The SRT relies on the assumption that the difference between the normalized radar cross section of the surface (NRCS or σ0) in rain and a rain-free reference value can be attributed to the PIA associated with precipitation along the radar beam. The rain-free reference data are either spatial or temporal: in the former case, the reference data are generally taken over rain-free field of view (FOV) adjacent to the raining FOV at the same incidence angle; in the latter case, the sample mean and standard deviation are computed over a latitude-longitude-incidence angle grid based on prior rain-free measurements. The temporal reference data are particularly useful around islands, rivers and coastlines where spatial reference data are often sparse or missing.
Using the TRMM PR data, it has been shown that the size of the resolution cell (latitude-longitude) for the temporal reference data is directly related to the accuracy of PIA estimates. As the resolution is decreased from a 1º×1º to 0.1º×0.1º, temporal data become more useful because the sample variance associated with the σ0 data is decreased. However, as the GPM satellite was only recently launched, the DPR data volume is still not large enough to build a temporal reference data set at high resolution. Nevertheless, there are sufficient data to construct a temporal reference look-up table over a fixed latitude-longitude grid of 0.5º×0.5º. This will be referred to as the standard grid.
We are exploring some ideas on constructing lower variance temporal look-up tables that should lead to more accurate estimates of PIA. The first attempt to decrease the variance of reference data is to make separate look-up tables for land, ocean and coast at the same grid resolution (0.5 degree). This reduces the high variance in pixels at land-water boundaries.

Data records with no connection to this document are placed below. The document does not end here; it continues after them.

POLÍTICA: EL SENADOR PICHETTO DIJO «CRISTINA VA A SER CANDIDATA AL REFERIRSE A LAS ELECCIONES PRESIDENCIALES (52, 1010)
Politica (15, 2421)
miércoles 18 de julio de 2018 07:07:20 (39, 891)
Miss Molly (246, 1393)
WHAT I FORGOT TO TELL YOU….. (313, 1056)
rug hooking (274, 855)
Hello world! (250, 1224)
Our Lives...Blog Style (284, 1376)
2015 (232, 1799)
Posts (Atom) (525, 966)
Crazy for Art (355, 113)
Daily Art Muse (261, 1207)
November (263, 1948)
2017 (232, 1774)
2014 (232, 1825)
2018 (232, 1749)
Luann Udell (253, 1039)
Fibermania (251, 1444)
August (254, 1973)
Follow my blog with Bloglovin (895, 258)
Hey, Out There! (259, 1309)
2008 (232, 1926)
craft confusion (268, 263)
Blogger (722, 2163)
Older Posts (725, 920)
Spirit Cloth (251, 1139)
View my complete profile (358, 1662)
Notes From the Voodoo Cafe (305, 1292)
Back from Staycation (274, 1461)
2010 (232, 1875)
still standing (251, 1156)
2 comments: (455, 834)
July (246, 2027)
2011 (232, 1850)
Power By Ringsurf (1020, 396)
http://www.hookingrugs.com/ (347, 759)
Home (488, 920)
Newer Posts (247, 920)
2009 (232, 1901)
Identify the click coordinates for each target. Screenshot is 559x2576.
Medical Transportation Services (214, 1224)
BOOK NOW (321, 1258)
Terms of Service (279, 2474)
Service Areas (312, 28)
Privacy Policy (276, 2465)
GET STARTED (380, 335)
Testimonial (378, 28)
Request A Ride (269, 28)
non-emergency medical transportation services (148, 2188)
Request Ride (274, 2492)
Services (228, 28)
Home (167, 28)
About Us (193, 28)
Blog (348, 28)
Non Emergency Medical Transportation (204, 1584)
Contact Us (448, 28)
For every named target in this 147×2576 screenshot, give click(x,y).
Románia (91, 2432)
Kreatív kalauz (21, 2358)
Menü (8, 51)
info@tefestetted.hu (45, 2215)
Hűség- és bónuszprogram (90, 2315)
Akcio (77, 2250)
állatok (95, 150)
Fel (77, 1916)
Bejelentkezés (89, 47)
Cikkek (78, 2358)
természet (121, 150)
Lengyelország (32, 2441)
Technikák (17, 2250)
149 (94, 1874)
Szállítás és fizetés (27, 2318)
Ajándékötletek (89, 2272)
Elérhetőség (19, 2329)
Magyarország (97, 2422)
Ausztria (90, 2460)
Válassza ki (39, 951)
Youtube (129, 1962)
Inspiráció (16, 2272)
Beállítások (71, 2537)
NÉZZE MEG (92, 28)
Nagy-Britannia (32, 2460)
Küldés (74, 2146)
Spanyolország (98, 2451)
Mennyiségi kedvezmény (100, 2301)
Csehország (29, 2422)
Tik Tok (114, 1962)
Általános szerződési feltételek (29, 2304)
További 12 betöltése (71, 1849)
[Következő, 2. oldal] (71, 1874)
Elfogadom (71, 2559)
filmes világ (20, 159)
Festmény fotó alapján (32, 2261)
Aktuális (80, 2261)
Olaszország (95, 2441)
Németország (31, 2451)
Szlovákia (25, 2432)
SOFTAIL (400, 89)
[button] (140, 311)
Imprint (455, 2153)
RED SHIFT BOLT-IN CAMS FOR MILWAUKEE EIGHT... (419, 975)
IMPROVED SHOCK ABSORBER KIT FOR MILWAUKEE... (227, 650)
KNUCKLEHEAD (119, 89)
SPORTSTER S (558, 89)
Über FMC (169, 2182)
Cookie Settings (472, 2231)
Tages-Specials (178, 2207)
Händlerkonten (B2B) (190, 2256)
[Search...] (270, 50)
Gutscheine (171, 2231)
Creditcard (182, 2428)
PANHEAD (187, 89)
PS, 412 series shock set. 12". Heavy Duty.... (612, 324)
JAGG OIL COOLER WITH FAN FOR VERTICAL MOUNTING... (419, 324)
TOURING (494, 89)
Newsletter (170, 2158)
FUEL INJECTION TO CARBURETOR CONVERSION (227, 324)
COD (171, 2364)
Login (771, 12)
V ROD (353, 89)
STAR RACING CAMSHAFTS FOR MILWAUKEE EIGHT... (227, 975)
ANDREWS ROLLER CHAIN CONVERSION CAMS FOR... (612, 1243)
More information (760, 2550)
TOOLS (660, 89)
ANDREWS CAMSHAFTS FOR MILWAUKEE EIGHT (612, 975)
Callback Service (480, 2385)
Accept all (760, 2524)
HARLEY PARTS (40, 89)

The main strategy is to begin the construction over a high resolution grid (in our case 0.2 degree) and then expand the sampling area at each grid cell until a sufficient number of data points is obtained. There are several ways to proceed including uniform and step-wise expansion from the initial area. The final strategy is to construct templates that include all possible area permutations for a given set of pixels. Although the template approach guarantees the minimum variance solution, the search procedure becomes prohibitive for large numbers of pixels. The various strategies will be described and evaluated according to computational efficiency and the average standard deviation of the data.